+++ Document text +++

A psam override is allowed with a multi-file list — it names the single shared .psam used for every shard (the common layout of per-shard .pgen/.pvar with one .psam kept elsewhere). pgen/pvar overrides remain single-file only (they can't disambiguate per shard). The .psam sample count must still match every shard's .pgen.

region := works across a list (each shard is filtered to the range; the union is returned). variants := [...] is not yet supported with a multi-file list (IDs/indices don't resolve globally across shards yet) — use region :=.

The list of prefixes can come from anywhere: a literal list, a glob (read_pfile('data/chr*.pgen')), or a catalog macro returning a VARCHAR[] of shard prefixes — e.g. the scalarfs pathmacro: protocol, which read_pfile resolves to local shard paths and reads directly: read_pfile('pathmacro:cohort?gene=BRCA1').

Genotype Output Formats¶

The genotypes parameter controls how genotype data is structured:

'array' (default): fixed-size ARRAY(TINYINT, N) — fastest, requires compile-time size
'list': variable-length LIST(TINYINT) — use for large cohorts (>100K samples)
'columns': one scalar TINYINT column per sample (variant orient) or per variant (sample orient); column names from IIDs or variant IDs. Incompatible with orient := 'genotype'.

Phased Output¶

With phased := true, genotype elements change from TINYINT to ARRAY(TINYINT, 2) representing [allele1, allele2] haplotype pairs. [0, 0] = hom ref, [0, 1] = REF|ALT, [1, 0] = ALT|REF, [1, 1] = hom alt, NULL = missing. Incompatible with dosages := true. See Genotype Encoding.

Filter Pushdown¶

af_range and ac_range filter variants by allele frequency or count using fast genotype counting (no decompression). include_genotypes (and its numeric alias genotype_range) filters by hardcall category — in variant orient it sets non-matching values to NULL; in genotype and sample orient it drops non-matching rows, so a carrier query in sample orient materializes only the matching subjects. See Common Parameters.

Projection Pushdown¶

Genotype decoding is skipped when genotype columns (genotypes or genotype) are not referenced in the query.

Parallel Scan¶

Default mode uses multi-threaded parallel scanning. Genotype orient mode is single-threaded because it expands each variant into multiple rows (one per sample). Sample orient mode is single-threaded (all genotypes are pre-read at bind time).

+++ Recorded data +++

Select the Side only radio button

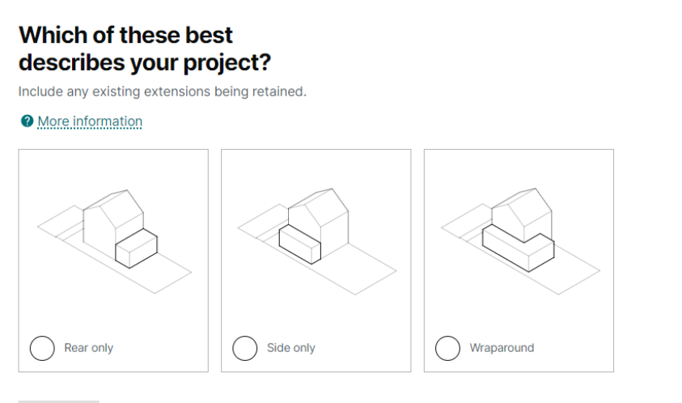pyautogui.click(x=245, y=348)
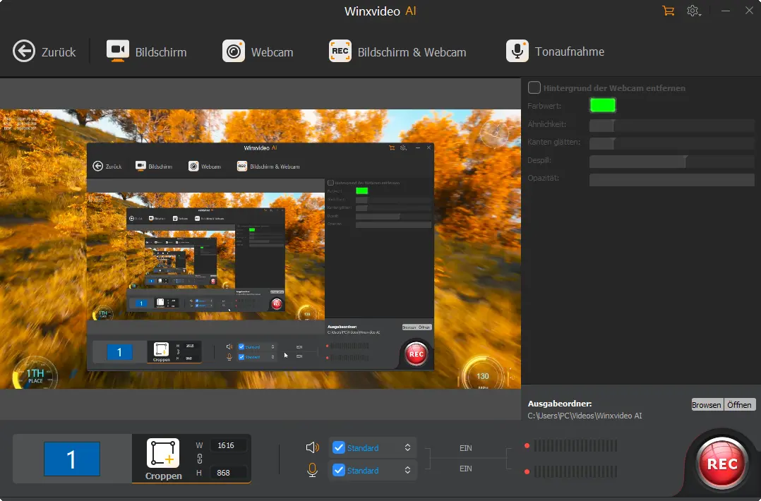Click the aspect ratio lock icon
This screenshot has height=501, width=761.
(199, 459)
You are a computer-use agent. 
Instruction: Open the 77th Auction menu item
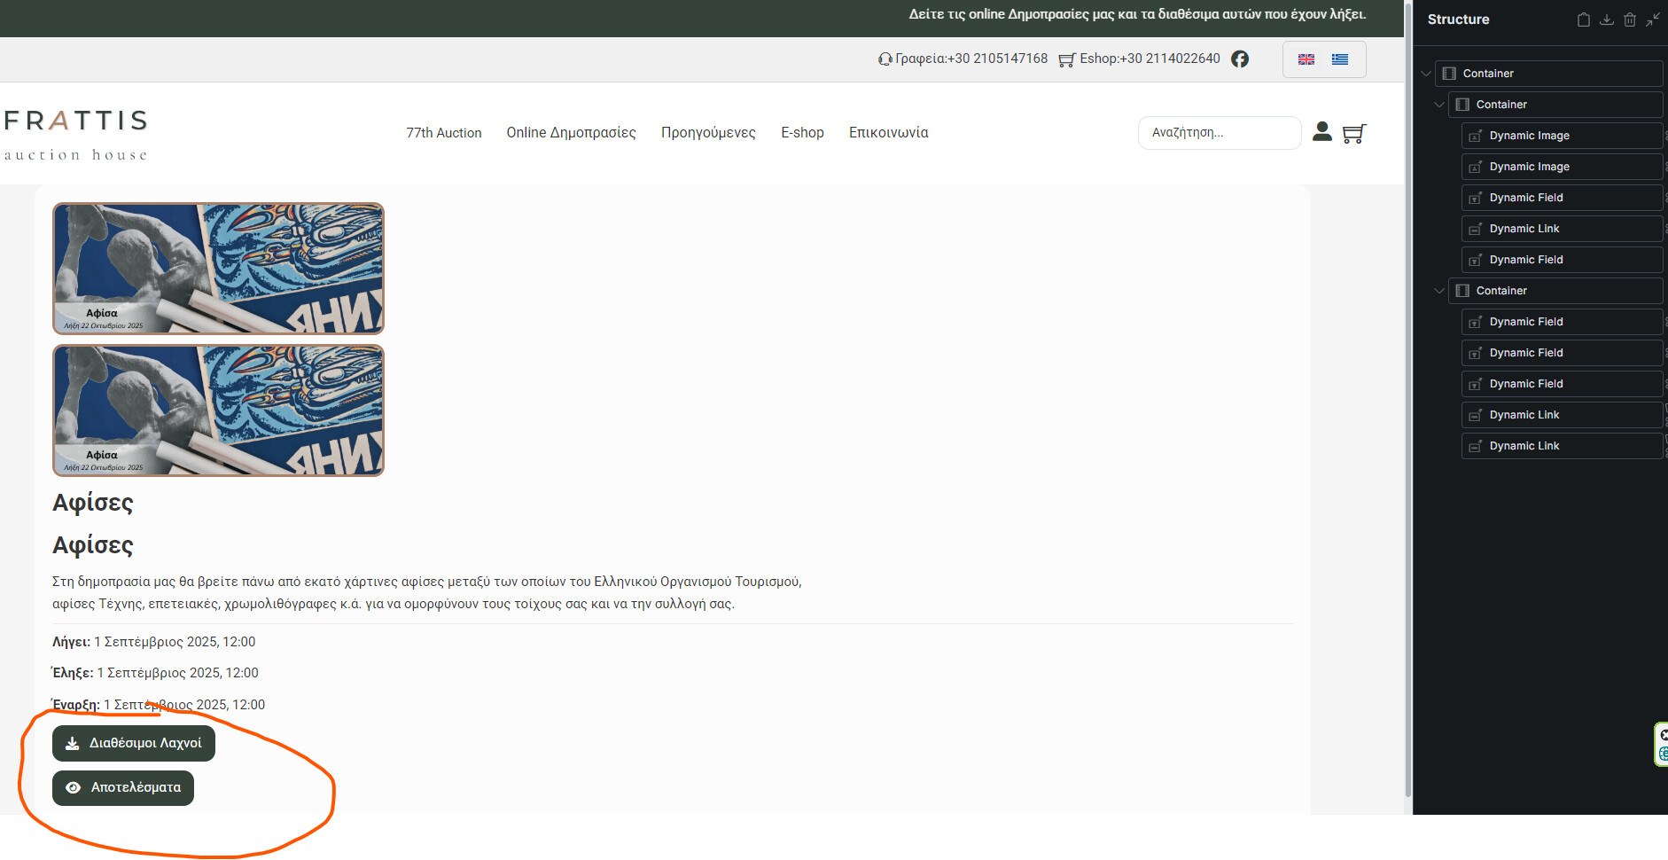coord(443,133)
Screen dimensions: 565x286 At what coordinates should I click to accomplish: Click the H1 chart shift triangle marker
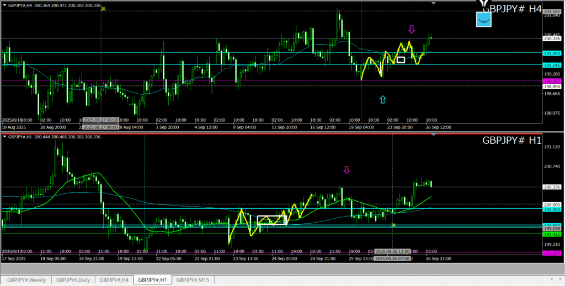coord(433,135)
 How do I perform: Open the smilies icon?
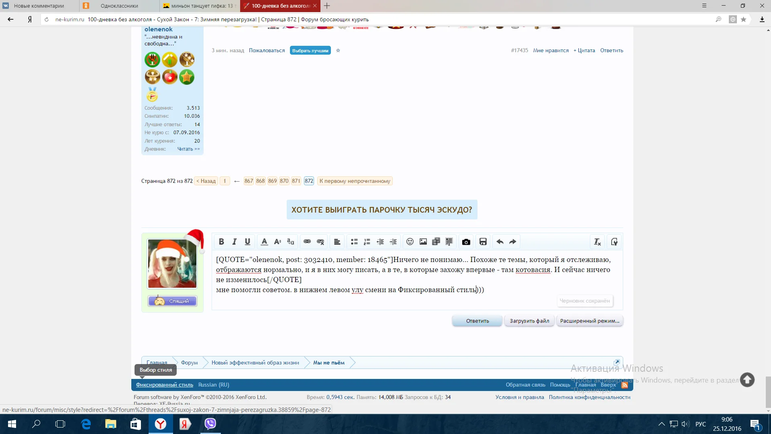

+++

▸ Task to carry out
Can you print the part of the read_pfile documentation that opens with the words containing "The list of" and closes with "cohorts (>100K samples)"?

▸ Completed task
The list of prefixes can come from anywhere: a literal list, a glob (read_pfile('data/chr*.pgen')), or a catalog macro returning a VARCHAR[] of shard prefixes — e.g. the scalarfs pathmacro: protocol, which read_pfile resolves to local shard paths and reads directly: read_pfile('pathmacro:cohort?gene=BRCA1').

Genotype Output Formats¶

The genotypes parameter controls how genotype data is structured:

'array' (default): fixed-size ARRAY(TINYINT, N) — fastest, requires compile-time size
'list': variable-length LIST(TINYINT) — use for large cohorts (>100K samples)